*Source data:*
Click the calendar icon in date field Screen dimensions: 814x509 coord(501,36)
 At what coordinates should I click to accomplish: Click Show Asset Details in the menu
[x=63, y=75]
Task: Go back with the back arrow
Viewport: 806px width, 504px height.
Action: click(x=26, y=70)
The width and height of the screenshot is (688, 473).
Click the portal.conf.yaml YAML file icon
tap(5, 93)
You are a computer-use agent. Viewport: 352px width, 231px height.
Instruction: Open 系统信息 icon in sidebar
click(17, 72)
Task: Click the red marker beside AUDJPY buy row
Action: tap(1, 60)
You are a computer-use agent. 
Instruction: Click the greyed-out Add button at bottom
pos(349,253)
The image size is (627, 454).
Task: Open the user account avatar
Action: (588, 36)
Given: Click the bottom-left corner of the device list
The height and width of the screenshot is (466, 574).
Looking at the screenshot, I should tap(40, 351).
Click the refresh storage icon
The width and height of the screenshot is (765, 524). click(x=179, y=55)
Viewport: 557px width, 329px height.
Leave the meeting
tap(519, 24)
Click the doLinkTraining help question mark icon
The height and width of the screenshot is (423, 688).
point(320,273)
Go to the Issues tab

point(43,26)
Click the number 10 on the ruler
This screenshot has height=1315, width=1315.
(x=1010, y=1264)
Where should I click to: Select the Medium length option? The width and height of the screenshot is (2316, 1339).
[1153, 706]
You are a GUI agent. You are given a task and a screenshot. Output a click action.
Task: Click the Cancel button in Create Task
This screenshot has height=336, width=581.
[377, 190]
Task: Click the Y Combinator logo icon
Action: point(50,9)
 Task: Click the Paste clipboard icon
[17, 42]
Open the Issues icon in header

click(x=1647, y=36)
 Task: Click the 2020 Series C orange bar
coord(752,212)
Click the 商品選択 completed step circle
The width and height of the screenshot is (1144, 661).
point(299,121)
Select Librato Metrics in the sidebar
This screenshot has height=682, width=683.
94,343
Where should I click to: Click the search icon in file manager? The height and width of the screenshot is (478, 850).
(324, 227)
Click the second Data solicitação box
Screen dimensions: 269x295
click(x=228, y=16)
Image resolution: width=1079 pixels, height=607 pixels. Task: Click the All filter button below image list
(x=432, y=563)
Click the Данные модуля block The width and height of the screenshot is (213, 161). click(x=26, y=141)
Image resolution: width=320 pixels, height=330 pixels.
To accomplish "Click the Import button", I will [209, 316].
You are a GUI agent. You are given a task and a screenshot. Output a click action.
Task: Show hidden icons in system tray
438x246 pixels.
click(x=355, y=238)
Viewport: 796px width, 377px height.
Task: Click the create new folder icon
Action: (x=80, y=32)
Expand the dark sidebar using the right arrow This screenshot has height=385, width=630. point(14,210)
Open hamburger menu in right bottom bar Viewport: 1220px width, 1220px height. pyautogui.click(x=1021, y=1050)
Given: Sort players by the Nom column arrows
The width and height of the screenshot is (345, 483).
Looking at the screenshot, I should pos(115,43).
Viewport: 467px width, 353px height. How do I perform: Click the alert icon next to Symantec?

*YOUR TASK:* Substitute "Goal" for "Instruction" in the source data lines, beginning at the first line and stopping after the line that has "Action: (588, 36)", and leave everything else unchanged.

*FINAL ANSWER:*
Click the calendar icon in date field Screen dimensions: 814x509 coord(501,36)
 At what coordinates should I click to accomplish: Click Show Asset Details in the menu
[x=63, y=75]
Task: Go back with the back arrow
Viewport: 806px width, 504px height.
Action: click(x=26, y=70)
The width and height of the screenshot is (688, 473).
Click the portal.conf.yaml YAML file icon
tap(5, 93)
You are a computer-use agent. Viewport: 352px width, 231px height.
Goal: Open 系统信息 icon in sidebar
click(17, 72)
Task: Click the red marker beside AUDJPY buy row
Action: tap(1, 60)
You are a computer-use agent. 
Goal: Click the greyed-out Add button at bottom
pos(349,253)
The image size is (627, 454).
Task: Open the user account avatar
Action: (588, 36)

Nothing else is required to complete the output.